[start]
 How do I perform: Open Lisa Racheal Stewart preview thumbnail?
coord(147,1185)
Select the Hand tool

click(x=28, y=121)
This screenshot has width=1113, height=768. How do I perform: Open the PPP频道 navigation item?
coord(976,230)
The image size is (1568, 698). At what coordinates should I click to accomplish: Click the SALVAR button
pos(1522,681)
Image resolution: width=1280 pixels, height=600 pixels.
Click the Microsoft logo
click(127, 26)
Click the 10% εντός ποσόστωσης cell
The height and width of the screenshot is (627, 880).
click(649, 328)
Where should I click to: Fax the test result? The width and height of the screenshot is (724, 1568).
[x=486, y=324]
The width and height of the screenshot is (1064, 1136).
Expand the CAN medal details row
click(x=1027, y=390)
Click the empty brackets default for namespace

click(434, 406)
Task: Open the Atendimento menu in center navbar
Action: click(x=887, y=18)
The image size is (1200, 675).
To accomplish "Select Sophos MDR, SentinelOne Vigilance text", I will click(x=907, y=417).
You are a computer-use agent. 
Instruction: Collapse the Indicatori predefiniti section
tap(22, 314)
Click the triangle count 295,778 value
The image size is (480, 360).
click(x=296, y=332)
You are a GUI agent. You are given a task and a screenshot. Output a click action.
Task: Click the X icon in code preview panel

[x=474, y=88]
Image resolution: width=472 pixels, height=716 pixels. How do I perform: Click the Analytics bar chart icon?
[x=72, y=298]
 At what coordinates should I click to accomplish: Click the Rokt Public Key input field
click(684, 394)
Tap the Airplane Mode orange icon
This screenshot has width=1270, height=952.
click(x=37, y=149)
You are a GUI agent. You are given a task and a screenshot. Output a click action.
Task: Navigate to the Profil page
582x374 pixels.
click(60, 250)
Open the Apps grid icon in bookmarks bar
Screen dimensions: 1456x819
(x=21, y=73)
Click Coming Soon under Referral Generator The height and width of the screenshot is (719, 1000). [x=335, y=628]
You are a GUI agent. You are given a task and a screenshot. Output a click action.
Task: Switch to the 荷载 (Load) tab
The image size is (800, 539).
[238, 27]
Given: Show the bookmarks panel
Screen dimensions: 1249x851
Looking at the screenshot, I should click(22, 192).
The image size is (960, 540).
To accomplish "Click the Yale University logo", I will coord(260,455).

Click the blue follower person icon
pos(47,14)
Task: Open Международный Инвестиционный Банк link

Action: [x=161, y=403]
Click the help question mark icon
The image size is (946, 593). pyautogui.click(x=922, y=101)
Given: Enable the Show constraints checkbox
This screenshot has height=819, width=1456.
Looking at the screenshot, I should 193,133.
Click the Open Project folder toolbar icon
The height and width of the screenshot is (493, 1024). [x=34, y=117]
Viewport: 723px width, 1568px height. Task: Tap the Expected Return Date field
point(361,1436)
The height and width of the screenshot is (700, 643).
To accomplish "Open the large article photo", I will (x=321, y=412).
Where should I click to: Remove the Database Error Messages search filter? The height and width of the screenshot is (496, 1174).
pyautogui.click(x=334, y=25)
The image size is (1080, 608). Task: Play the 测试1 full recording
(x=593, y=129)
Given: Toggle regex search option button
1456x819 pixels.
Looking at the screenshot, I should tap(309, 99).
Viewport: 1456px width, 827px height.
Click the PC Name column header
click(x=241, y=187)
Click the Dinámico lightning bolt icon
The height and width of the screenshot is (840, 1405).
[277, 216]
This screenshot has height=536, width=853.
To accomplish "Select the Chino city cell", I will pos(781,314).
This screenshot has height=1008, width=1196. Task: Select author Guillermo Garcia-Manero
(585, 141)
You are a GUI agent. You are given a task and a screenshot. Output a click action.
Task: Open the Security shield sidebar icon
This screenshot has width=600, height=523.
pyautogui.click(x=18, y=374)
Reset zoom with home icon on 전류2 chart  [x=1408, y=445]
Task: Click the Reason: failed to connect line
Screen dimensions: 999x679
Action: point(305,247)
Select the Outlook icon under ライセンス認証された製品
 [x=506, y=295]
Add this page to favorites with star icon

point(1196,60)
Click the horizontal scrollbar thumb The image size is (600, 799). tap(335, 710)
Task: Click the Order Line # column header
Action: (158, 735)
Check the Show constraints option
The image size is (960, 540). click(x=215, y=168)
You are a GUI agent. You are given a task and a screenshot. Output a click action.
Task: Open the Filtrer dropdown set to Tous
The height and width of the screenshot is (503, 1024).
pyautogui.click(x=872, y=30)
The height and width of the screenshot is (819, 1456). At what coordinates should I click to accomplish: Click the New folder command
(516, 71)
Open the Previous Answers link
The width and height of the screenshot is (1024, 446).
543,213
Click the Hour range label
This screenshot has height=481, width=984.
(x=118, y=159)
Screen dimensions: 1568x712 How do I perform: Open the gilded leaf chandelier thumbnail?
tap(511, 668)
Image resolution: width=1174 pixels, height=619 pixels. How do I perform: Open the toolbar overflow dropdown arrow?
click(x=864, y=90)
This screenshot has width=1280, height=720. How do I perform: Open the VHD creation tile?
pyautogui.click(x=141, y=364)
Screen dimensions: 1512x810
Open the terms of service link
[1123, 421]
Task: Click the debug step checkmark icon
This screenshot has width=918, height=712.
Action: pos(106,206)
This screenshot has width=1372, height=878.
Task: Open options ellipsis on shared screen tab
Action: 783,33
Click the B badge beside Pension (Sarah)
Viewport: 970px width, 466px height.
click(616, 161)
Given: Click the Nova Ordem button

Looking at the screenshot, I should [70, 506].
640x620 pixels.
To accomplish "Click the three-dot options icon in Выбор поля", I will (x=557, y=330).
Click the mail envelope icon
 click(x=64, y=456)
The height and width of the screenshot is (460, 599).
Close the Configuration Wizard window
[end]
DO THIS | Rewrite all of the rows above, changing every occurrence of "How do I perform" to "How can I carry out" and leaving everything else unchanged.

SOLVED PROBLEM |
 How can I carry out: Open Lisa Racheal Stewart preview thumbnail?
coord(147,1185)
Select the Hand tool

click(x=28, y=121)
This screenshot has width=1113, height=768. How can I carry out: Open the PPP频道 navigation item?
coord(976,230)
The image size is (1568, 698). At what coordinates should I click to accomplish: Click the SALVAR button
pos(1522,681)
Image resolution: width=1280 pixels, height=600 pixels.
Click the Microsoft logo
click(127, 26)
Click the 10% εντός ποσόστωσης cell
The height and width of the screenshot is (627, 880).
click(649, 328)
Where should I click to: Fax the test result? The width and height of the screenshot is (724, 1568).
[x=486, y=324]
The width and height of the screenshot is (1064, 1136).
Expand the CAN medal details row
click(x=1027, y=390)
Click the empty brackets default for namespace

click(434, 406)
Task: Open the Atendimento menu in center navbar
Action: click(x=887, y=18)
The image size is (1200, 675).
To accomplish "Select Sophos MDR, SentinelOne Vigilance text", I will click(x=907, y=417).
You are a computer-use agent. 
Instruction: Collapse the Indicatori predefiniti section
tap(22, 314)
Click the triangle count 295,778 value
The image size is (480, 360).
click(x=296, y=332)
You are a GUI agent. You are given a task and a screenshot. Output a click action.
Task: Click the X icon in code preview panel

[x=474, y=88]
Image resolution: width=472 pixels, height=716 pixels. How can I carry out: Click the Analytics bar chart icon?
[x=72, y=298]
 At what coordinates should I click to accomplish: Click the Rokt Public Key input field
click(684, 394)
Tap the Airplane Mode orange icon
This screenshot has width=1270, height=952.
click(x=37, y=149)
You are a GUI agent. You are given a task and a screenshot. Output a click action.
Task: Navigate to the Profil page
582x374 pixels.
click(60, 250)
Open the Apps grid icon in bookmarks bar
Screen dimensions: 1456x819
(x=21, y=73)
Click Coming Soon under Referral Generator The height and width of the screenshot is (719, 1000). [x=335, y=628]
You are a GUI agent. You are given a task and a screenshot. Output a click action.
Task: Switch to the 荷载 (Load) tab
The image size is (800, 539).
[238, 27]
Given: Show the bookmarks panel
Screen dimensions: 1249x851
Looking at the screenshot, I should click(22, 192).
The image size is (960, 540).
To accomplish "Click the Yale University logo", I will coord(260,455).

Click the blue follower person icon
pos(47,14)
Task: Open Международный Инвестиционный Банк link

Action: [x=161, y=403]
Click the help question mark icon
The image size is (946, 593). pyautogui.click(x=922, y=101)
Given: Enable the Show constraints checkbox
This screenshot has height=819, width=1456.
Looking at the screenshot, I should 193,133.
Click the Open Project folder toolbar icon
The height and width of the screenshot is (493, 1024). [x=34, y=117]
Viewport: 723px width, 1568px height. Task: Tap the Expected Return Date field
point(361,1436)
The height and width of the screenshot is (700, 643).
To accomplish "Open the large article photo", I will (x=321, y=412).
Where should I click to: Remove the Database Error Messages search filter? The height and width of the screenshot is (496, 1174).
pyautogui.click(x=334, y=25)
The image size is (1080, 608). Task: Play the 测试1 full recording
(x=593, y=129)
Given: Toggle regex search option button
1456x819 pixels.
Looking at the screenshot, I should tap(309, 99).
Viewport: 1456px width, 827px height.
Click the PC Name column header
click(x=241, y=187)
Click the Dinámico lightning bolt icon
The height and width of the screenshot is (840, 1405).
[277, 216]
This screenshot has height=536, width=853.
To accomplish "Select the Chino city cell", I will pos(781,314).
This screenshot has height=1008, width=1196. Task: Select author Guillermo Garcia-Manero
(585, 141)
You are a GUI agent. You are given a task and a screenshot. Output a click action.
Task: Open the Security shield sidebar icon
This screenshot has width=600, height=523.
pyautogui.click(x=18, y=374)
Reset zoom with home icon on 전류2 chart  [x=1408, y=445]
Task: Click the Reason: failed to connect line
Screen dimensions: 999x679
Action: point(305,247)
Select the Outlook icon under ライセンス認証された製品
 [x=506, y=295]
Add this page to favorites with star icon

point(1196,60)
Click the horizontal scrollbar thumb The image size is (600, 799). tap(335, 710)
Task: Click the Order Line # column header
Action: (158, 735)
Check the Show constraints option
The image size is (960, 540). click(x=215, y=168)
You are a GUI agent. You are given a task and a screenshot. Output a click action.
Task: Open the Filtrer dropdown set to Tous
The height and width of the screenshot is (503, 1024).
pyautogui.click(x=872, y=30)
The height and width of the screenshot is (819, 1456). At what coordinates should I click to accomplish: Click the New folder command
(516, 71)
Open the Previous Answers link
The width and height of the screenshot is (1024, 446).
543,213
Click the Hour range label
This screenshot has height=481, width=984.
(x=118, y=159)
Screen dimensions: 1568x712 How can I carry out: Open the gilded leaf chandelier thumbnail?
tap(511, 668)
Image resolution: width=1174 pixels, height=619 pixels. How can I carry out: Open the toolbar overflow dropdown arrow?
click(x=864, y=90)
This screenshot has width=1280, height=720. How can I carry out: Open the VHD creation tile?
pyautogui.click(x=141, y=364)
Screen dimensions: 1512x810
Open the terms of service link
[1123, 421]
Task: Click the debug step checkmark icon
This screenshot has width=918, height=712.
Action: pos(106,206)
This screenshot has width=1372, height=878.
Task: Open options ellipsis on shared screen tab
Action: 783,33
Click the B badge beside Pension (Sarah)
Viewport: 970px width, 466px height.
click(616, 161)
Given: Click the Nova Ordem button

Looking at the screenshot, I should [70, 506].
640x620 pixels.
To accomplish "Click the three-dot options icon in Выбор поля", I will (x=557, y=330).
Click the mail envelope icon
 click(x=64, y=456)
The height and width of the screenshot is (460, 599).
Close the Configuration Wizard window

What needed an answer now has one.